Guys, you gotta come check this out! It turns out if you wear a Hanes turtleneck for eight straight weeks, it actually starts putrefying
on your body! Look at the color change already, it's incredible! And just try ripping off a piece, it will dissolve right in your hands!
7 comments:
I prefer the snarky Carol Collins with the medium-length (shortish) hair and the yellow blouse. It confuses me to see Carol Collins spewing forth all this delightful snark while looking EXACTLY like Lu Ann Powers, who is always kind, sweet, and pleasant.
What I would really love to see would be a face-off (or 'snark-off'?) between Carol Collins and Margo Magee. That would really rock Dr. Jack Riley's world and bring him back to the land of the living!
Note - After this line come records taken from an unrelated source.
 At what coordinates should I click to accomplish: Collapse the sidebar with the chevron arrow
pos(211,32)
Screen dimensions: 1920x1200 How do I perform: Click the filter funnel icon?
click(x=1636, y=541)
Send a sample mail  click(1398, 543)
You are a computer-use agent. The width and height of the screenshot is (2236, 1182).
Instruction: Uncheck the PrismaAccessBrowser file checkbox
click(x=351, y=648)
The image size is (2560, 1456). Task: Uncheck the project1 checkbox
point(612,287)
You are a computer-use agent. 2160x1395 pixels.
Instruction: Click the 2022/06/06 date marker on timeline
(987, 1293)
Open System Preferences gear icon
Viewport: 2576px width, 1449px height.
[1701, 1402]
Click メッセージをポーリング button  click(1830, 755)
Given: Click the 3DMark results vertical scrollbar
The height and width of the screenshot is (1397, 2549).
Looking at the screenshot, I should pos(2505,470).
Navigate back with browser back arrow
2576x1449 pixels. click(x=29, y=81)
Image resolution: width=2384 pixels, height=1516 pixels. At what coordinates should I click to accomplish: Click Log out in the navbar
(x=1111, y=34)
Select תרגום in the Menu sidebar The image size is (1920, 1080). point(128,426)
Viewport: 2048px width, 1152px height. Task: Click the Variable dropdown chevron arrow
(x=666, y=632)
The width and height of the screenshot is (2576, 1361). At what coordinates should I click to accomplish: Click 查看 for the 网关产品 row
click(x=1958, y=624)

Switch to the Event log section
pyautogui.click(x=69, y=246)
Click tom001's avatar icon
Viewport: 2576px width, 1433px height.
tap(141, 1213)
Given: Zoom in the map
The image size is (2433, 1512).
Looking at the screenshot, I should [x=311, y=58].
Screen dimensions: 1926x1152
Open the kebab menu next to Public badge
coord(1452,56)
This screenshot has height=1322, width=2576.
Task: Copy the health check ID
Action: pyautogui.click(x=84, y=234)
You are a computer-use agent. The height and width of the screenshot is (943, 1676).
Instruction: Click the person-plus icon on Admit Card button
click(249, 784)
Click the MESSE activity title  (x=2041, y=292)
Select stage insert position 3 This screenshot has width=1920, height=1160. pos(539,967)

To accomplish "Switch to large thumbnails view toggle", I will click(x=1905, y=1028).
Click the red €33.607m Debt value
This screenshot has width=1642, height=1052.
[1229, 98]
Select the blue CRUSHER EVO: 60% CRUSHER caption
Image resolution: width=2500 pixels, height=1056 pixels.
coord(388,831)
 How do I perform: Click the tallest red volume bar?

Carol and Jack just stood there. They were transfixed by the unspeakable horror stuck to Tommie's palm.
What had ever possessed her to put that there? Why would she show them that abomination?
Everything they had just been discussing had fled from their minds as they could do nothing but gape at the sight. One thing was sure: of this gruesome visage, there would be no forgetting.
In panel two, Jack has become an 18 year old boy, looking not unlike Logan in "The Gilmore Girls".
TimP, you're totally right, Tommie walked in the door and they just went into some kind of catatonic state. What the heck! To be fair, if Tommie came in wearing that putrid turtleneck and screamed "Hey you guys!" like Chunk from the Goonies, I'd probably freeze in place too.
"Hey, you guys - come see this! Look how decomposed Lily's body is! How long do you think she's been dead now? A week maybe?"
Ha! These people change faces more than they change clothes.
Sunday's strip:
I'm sorry, but WTF? Carol Collins was introduced with a look of her own. You could distinguish her from every other character in the strip, which really says something. Now, they're just drawing her exactly like Lu Ann. How much do they expect us to put up with?